_PASSAGE PROVIDED_
##########
Geopolitical tensions, particularly in Ukraine presented risks to this outlook he said at the release of the group’s results. The group operates in more than 20 African markets.

“The situation in Russia and Ukraine is complex and evolving. We are monitoring the events to comply with all relevant local and international laws and guidelines,” he said.

The group has limited direct exposure to Russia and Ukraine. However, potential secondary impacts across the countries where the bank operates, were being assessed for example in financial markets, trade, transport logistics, commodity, and food prices.

The Industrial and Commercial Bank of China (ICBC) a global bank specialising in emerging markets, commodities and fixed income business in which Standard Bank has a 40 percent stake but which Standard is trying to exit, has exposure to certain entities that were being impacted, directly and indirectly, by developments in Ukraine and Russia.

ICBC holds 60 percent of ICBCS. Standard is trying to get ICBC to buy its shareholding in ICBCS, a stake it acquired when it once wanted to be a global bank, but is now instead focused on Africa.

“ICBCS is responding with its contingency plans. Given the uncertainties and fluid nature of the developments, it is not possible for ICBCS to assess the impact on its 2022 result,” said Tshabalala.

He said the bank expected the SA Reserve Bank’s Monetary Policy Committee to raise interest rates in South Africa by a further three 25 basis point increases this year.

“Persistent idiosyncratic risks remain, particularly electricity disruptions and high levels of unemployment,” he said.

Higher average interest rates would support bank margins, which, together with higher average balance sheets would support net interest income growth, he said.

Pent-up consumer demand should fuel spending and support trade, he said.

In many sub-Saharan economies, debt levels were high, and there would need to be a balance between fighting inflation and supporting the economic recovery.

Interest rate increases were expected in Botswana, eSwatini, Ghana, Lesotho, Mauritius, Namibia, South Africa, Uganda and Zambia and possibly Angola.

South Africa’s economic rebound was expected to continue, albeit at a slower rate – SBG Research has forecast 2022’s real GDP growth to be 2 percent. Inflation was expected to moderate, supporting a gradual rate hiking cycle.

Standard Bank of South Africa’s local bank operations grew headline earnings 172 percent in the 12 months to December 31, following higher trading and other revenues, more than halving credit charges and cost containment.

Group earnings rebounded to R25 billion after client activity recovered after the pandemic, with an improvement in client balance sheets and growth of the bank’s franchise, Tshabalala said.

Group headline earnings rebounded 57 percent. Revenue grew 5 percent and pre-provision operating profit was up 5 percent, both with double-digit growth in the second half of the year.

A 511 cents a share final dividend was declared.

The group’s three client segments delivered franchise growth and expanded their market positions, said Tshabalala.
##########
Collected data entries
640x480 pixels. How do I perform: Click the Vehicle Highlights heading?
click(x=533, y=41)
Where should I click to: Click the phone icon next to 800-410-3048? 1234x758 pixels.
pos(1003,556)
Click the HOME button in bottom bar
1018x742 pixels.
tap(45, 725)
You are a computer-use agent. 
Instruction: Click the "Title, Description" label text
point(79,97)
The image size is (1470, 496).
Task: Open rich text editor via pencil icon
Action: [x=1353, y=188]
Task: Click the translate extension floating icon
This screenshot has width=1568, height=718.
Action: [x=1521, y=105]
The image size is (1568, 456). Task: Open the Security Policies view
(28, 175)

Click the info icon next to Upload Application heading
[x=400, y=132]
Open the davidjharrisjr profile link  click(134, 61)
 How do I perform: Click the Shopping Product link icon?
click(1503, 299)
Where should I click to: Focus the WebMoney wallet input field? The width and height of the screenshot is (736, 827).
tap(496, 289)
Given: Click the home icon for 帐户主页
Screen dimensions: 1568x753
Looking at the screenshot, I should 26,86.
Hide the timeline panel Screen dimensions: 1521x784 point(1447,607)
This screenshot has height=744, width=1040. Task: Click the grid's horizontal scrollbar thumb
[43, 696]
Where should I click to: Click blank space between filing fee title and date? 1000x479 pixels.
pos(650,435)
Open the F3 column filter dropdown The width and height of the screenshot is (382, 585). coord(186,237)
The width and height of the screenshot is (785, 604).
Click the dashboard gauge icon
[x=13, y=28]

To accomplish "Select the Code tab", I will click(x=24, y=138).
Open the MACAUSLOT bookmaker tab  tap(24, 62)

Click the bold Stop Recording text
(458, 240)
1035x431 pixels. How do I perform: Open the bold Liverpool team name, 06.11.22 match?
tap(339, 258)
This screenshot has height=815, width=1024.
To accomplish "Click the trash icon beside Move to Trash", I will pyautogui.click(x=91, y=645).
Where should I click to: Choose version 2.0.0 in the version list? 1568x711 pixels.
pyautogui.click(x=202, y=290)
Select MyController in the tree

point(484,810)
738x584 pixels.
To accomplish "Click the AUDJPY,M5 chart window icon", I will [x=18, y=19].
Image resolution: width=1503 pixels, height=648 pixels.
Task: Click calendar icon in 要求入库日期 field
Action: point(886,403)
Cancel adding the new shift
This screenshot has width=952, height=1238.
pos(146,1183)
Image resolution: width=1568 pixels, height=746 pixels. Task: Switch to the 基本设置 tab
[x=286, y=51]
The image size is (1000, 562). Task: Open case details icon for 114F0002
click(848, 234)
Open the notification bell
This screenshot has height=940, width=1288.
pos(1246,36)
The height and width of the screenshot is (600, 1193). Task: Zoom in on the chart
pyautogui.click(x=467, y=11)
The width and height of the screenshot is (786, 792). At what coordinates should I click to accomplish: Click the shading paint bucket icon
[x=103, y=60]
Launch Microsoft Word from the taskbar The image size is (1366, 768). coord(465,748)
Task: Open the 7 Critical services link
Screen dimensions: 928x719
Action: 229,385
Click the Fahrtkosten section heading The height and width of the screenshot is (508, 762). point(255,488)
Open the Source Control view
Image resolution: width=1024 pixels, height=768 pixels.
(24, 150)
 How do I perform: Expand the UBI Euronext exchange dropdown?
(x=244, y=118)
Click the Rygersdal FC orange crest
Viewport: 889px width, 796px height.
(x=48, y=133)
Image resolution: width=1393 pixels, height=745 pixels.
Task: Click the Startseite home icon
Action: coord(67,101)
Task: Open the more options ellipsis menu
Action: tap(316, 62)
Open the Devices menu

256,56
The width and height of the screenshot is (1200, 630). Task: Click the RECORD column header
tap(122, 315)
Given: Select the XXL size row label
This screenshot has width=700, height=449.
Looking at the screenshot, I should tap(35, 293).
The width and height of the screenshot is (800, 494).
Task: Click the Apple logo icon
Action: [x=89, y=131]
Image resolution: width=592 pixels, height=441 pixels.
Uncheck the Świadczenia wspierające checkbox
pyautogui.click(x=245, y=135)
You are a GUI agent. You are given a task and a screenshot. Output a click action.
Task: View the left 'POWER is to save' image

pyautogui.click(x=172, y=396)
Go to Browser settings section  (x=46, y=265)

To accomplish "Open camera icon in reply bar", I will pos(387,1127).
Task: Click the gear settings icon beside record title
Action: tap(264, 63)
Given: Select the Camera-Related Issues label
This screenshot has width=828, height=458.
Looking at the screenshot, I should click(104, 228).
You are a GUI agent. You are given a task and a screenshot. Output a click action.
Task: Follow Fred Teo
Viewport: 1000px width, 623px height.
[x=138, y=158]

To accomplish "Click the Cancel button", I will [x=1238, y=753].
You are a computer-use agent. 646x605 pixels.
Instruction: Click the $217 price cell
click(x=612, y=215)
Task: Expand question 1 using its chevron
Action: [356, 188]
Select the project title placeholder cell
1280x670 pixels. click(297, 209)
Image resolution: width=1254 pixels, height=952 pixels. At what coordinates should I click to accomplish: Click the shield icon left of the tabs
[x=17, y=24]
##########
_HOW TO COMPLETE THIS TASK_
Copy the text from the Standard Bank results article above, from "ICBC holds 60 percent" to "increases this year.".

_OUTPUT FOR THIS TASK_
ICBC holds 60 percent of ICBCS. Standard is trying to get ICBC to buy its shareholding in ICBCS, a stake it acquired when it once wanted to be a global bank, but is now instead focused on Africa.

“ICBCS is responding with its contingency plans. Given the uncertainties and fluid nature of the developments, it is not possible for ICBCS to assess the impact on its 2022 result,” said Tshabalala.

He said the bank expected the SA Reserve Bank’s Monetary Policy Committee to raise interest rates in South Africa by a further three 25 basis point increases this year.